Ces chiffres se basent sur un prix moyen du baril à 69,593 dollars. "En août, les exportations de brut ont atteint 111,6 millions de barils et les recettes ont été de 7,729 Md$", soit 6,65 Md€, détaille dans un communiqué le ministère. En août 2017, l'Irak avait vendu 99,7 millions de barils pour 4,6 Md$.

Depuis janvier 2018, l'"or noir" a rapporté près de 60 Md$ à l'Irak. Et depuis 2005, ce sont plus de 750 Md$ qui sont entrées dans les caisses de l'Etat grâce au pétrole, selon des chiffres officiels.

Les finances du pays ont toutefois été grevées ces dernières années par l'effort de guerre contre les jihadistes du groupe Etat islamique qui s'étaient emparés d'un tiers du pays en 2014. Ils en ont été chassés par une offensive des forces gouvernementales, Bagdad proclamant sa "victoire" en décembre dernier.

Une majorité de la population a le sentiment de ne pas bénéficier des juteuses recettes de l'or noir et régulièrement des manifestations ont lieu pour réclamer de meilleurs services publics et des infrastructures.

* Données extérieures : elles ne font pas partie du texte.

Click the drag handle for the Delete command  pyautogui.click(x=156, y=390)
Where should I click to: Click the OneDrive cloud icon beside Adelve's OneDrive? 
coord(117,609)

L'Irak, deuxième producteur de l'Organisation des pays exportateurs de pétrole (Opep) avec près de 4,5 millions de barils par jour, plaide régulièrement pour une hausse des cours du brut afin de pouvoir renflouer son budget.

L'Opep a avalisé fin juin, avec la Russie et d'autres partenaires, le principe d'une hausse de leur production de brut.